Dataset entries

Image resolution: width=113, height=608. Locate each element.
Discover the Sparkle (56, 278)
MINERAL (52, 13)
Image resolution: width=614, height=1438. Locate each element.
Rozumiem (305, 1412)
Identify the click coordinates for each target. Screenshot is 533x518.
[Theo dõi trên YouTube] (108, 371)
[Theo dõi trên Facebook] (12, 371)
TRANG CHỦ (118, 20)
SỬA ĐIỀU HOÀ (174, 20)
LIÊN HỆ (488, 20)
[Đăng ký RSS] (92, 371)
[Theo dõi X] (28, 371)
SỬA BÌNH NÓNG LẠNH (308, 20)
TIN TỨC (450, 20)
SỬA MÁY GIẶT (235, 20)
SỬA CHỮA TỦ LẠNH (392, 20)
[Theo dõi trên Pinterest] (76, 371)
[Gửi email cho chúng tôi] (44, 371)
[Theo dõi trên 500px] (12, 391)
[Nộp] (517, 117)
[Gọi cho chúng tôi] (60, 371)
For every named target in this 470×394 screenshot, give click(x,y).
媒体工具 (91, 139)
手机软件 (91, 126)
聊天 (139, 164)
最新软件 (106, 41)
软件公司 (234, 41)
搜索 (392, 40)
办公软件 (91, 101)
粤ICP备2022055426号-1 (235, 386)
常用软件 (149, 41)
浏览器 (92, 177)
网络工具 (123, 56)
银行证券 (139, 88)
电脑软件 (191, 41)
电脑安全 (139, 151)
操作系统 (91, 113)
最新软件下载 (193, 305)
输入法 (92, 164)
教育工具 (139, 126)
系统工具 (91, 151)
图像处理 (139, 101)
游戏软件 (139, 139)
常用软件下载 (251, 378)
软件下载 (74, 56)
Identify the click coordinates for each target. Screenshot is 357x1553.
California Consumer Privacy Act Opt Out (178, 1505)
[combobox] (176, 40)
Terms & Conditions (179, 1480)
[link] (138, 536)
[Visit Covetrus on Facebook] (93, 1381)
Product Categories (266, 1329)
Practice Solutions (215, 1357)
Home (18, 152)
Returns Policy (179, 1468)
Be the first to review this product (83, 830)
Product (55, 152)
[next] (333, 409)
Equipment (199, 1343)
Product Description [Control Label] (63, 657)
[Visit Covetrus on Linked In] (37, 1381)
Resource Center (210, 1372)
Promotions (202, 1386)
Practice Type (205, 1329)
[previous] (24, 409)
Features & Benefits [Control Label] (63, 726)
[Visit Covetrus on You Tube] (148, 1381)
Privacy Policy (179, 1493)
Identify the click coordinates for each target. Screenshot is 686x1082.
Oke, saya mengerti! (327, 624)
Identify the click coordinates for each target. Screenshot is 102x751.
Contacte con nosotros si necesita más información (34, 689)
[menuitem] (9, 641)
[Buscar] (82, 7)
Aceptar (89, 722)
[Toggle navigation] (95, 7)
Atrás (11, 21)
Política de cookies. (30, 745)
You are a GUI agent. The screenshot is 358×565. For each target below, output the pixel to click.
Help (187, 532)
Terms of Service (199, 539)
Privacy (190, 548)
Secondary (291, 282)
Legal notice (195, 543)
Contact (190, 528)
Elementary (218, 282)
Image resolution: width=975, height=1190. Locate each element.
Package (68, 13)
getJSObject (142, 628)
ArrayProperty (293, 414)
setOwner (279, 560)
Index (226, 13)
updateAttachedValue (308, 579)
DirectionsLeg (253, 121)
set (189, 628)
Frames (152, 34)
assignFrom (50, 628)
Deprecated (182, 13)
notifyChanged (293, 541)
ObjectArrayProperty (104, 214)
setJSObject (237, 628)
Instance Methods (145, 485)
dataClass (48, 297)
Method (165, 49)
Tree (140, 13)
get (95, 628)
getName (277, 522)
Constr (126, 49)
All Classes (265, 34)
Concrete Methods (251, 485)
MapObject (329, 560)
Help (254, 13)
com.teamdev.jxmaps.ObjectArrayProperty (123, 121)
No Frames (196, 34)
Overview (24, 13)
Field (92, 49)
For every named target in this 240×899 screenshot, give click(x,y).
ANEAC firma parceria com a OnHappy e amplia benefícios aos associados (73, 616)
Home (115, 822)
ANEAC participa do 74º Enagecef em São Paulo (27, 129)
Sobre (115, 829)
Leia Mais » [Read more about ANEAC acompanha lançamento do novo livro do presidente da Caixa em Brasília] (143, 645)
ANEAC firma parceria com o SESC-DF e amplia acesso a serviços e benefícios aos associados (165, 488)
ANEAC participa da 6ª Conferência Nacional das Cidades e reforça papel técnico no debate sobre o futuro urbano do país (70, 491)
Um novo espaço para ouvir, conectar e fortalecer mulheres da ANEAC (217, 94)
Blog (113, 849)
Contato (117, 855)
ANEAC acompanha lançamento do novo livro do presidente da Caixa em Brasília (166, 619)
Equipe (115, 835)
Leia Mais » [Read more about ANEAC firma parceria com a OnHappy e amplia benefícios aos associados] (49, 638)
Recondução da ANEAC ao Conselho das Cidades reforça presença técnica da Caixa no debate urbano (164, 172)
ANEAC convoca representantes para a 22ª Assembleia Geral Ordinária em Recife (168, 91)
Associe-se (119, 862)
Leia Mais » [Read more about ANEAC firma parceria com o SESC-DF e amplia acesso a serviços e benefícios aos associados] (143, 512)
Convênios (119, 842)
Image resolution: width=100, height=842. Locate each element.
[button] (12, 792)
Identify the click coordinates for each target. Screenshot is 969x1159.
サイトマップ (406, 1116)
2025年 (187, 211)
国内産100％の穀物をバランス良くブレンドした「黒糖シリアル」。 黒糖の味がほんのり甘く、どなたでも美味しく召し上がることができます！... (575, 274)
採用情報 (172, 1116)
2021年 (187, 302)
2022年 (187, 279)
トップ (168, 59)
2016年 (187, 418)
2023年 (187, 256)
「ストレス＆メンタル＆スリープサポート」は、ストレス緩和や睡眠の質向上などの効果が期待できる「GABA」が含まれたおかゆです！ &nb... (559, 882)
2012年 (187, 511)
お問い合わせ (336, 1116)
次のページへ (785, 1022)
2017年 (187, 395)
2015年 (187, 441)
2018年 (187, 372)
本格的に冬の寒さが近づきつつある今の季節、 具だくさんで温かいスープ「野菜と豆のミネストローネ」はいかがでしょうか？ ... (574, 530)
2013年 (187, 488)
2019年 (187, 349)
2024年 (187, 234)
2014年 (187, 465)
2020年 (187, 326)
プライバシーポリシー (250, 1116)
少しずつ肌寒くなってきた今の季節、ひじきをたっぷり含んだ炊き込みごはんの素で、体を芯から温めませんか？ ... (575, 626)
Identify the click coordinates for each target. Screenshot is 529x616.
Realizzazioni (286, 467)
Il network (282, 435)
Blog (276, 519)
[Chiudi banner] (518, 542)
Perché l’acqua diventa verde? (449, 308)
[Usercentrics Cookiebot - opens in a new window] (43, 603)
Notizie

WRITTEN REQUEST: Quote word for word every line of the entries above, from the line containing "Screenshot is 529x616." through the final line, including both of those lines.

SOLVED EXERCISE:
Identify the click coordinates for each target. Screenshot is 529x616.
Realizzazioni (286, 467)
Il network (282, 435)
Blog (276, 519)
[Chiudi banner] (518, 542)
Perché l’acqua diventa verde? (449, 308)
[Usercentrics Cookiebot - opens in a new window] (43, 603)
Notizie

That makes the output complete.